Elena Makarova declaró en Cámara Gesell que actuó con libertad, no conocía a Konstantin Rudnev y pidió regresar a Rusia con su hijo
Elena Makarova, señalada como presunta víctima en la causa conocida como la “Secta rusa de Bariloche”, aseguró en Cámara Gesell que no conoce a Konstantin Rudnev, principal acusado del expediente, y afirmó que durante su estadía en la ciudad rionegrina se movió con total libertad y sin condicionamientos.
En una extensa declaración, la joven relató que llegó a la Argentina en enero de 2025 con el objetivo de atravesar su embarazo en un entorno tranquilo y seguro, tras haber vivido una relación violenta en Rusia. Según explicó, eligió Bariloche por recomendación de conocidos y siempre tuvo previsto regresar a su país semanas después del parto.
Makarova detalló las dificultades de comunicación que enfrentó por no hablar español ni inglés y señaló que dependía de traductores para interactuar con médicos y autoridades. En ese marco, mencionó a personas imputadas en la causa como acompañantes durante su estadía, pero negó cualquier tipo de sometimiento, control o explotación.
Uno de los momentos más sensibles del testimonio estuvo vinculado al parto y al posterior accionar institucional. La joven relató que, tras una cesárea, atravesó un cuadro de extrema debilidad y confusión, y denunció que le retiraron su teléfono sin explicaciones y que luego fue abordada por personal policial sin una traducción adecuada.
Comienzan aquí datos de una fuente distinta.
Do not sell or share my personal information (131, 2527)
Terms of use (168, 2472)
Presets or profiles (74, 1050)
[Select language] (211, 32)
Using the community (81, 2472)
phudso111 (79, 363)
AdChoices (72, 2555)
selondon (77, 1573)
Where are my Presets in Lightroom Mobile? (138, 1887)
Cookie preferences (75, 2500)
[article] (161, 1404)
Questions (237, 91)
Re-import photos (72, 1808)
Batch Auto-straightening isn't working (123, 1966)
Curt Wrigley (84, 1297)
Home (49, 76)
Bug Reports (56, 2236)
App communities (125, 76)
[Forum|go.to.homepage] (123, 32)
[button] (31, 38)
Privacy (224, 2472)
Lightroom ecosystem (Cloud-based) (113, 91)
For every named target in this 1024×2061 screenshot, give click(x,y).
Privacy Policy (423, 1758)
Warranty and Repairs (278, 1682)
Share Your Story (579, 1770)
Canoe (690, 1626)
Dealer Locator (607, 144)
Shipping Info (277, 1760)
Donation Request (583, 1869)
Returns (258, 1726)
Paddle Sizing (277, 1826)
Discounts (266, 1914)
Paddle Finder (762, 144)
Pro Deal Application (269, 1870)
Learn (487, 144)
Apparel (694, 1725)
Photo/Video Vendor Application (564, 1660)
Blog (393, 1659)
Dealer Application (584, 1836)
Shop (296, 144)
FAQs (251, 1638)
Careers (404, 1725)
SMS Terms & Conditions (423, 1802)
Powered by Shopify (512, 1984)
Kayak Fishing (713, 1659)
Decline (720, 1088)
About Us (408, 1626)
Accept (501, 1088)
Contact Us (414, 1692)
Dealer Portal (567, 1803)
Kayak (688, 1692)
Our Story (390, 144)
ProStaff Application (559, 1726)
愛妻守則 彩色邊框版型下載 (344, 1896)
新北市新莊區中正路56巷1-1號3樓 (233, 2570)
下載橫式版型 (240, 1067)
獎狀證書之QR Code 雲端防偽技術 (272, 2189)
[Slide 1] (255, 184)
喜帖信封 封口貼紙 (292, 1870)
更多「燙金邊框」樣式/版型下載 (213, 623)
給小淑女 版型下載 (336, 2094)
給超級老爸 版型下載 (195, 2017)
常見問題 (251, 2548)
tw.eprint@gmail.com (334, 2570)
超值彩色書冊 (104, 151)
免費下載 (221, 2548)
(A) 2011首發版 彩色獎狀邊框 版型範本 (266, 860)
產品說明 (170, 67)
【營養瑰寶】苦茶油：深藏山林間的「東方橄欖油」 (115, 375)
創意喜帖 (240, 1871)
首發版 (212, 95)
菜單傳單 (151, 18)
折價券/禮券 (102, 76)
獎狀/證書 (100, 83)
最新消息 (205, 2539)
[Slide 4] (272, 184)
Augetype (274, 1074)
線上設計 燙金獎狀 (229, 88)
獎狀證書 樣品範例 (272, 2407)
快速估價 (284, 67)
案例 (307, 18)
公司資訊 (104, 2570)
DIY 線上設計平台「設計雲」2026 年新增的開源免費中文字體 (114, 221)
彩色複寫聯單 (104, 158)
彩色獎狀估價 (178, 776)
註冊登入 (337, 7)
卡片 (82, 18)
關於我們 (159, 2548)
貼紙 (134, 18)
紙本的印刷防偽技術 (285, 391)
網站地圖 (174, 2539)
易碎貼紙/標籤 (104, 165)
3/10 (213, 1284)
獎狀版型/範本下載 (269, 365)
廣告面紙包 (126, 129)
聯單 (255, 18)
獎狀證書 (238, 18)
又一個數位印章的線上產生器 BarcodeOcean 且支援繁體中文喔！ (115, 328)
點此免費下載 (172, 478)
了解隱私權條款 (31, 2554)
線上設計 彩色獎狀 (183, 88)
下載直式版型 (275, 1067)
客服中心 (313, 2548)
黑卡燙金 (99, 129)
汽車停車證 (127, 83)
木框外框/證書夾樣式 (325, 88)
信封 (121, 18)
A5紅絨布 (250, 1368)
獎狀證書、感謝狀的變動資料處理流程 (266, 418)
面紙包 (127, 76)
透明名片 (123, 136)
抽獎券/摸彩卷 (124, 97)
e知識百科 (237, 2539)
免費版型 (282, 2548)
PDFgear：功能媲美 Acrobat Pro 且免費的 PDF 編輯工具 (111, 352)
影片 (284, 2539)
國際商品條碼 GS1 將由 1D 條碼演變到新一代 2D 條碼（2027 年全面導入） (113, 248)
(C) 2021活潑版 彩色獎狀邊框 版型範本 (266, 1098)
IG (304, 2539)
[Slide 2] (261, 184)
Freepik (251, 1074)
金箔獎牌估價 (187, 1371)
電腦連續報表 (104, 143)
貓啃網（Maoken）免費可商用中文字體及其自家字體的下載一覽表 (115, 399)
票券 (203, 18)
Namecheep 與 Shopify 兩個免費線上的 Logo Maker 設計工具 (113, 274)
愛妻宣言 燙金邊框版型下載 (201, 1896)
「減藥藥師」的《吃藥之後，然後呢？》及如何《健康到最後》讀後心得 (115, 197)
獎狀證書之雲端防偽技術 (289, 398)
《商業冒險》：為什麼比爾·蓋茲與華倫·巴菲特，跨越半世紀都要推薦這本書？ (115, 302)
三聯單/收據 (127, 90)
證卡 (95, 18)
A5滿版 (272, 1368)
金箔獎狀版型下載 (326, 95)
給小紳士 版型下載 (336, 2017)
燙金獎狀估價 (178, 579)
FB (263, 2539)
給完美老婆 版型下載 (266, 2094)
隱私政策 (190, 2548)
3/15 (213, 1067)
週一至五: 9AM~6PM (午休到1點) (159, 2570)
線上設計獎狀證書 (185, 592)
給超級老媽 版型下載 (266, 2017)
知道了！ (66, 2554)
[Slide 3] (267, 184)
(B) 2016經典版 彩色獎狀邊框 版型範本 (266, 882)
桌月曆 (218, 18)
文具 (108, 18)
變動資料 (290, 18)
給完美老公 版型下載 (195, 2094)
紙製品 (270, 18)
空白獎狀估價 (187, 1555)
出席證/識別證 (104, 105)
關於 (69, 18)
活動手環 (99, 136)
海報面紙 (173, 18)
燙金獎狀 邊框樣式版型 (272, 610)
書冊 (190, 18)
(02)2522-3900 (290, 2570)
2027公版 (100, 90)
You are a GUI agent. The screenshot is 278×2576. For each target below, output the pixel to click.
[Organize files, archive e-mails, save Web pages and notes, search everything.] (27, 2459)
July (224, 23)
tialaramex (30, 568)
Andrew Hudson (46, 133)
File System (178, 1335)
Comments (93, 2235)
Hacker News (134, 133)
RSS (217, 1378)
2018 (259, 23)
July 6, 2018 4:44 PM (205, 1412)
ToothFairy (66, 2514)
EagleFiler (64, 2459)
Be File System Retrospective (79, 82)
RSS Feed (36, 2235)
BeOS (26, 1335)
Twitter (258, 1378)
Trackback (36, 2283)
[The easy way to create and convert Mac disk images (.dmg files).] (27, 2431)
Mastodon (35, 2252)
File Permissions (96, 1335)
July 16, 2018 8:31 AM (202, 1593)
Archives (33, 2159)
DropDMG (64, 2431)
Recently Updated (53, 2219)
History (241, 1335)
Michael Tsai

Tras el alta médica, describió condiciones restrictivas en refugios estatales, falta de comunicación con su familia y dificultades para cuidar a su hijo, situación que le generó ansiedad y angustia. “No me sentía escuchada ni comprendida”, expresó, al tiempo que negó de manera categórica haber sido víctima de trata.
Al finalizar su declaración, Makarova pidió que le restituyan sus documentos y pertenencias y solicitó autorización para regresar a Rusia con su hijo. Además, presentó una denuncia contra fiscales y profesionales de la salud por presunto maltrato institucional, reiterando que no se considera víctima de ningún delito y que su único deseo es “volver a casa y estar tranquila”.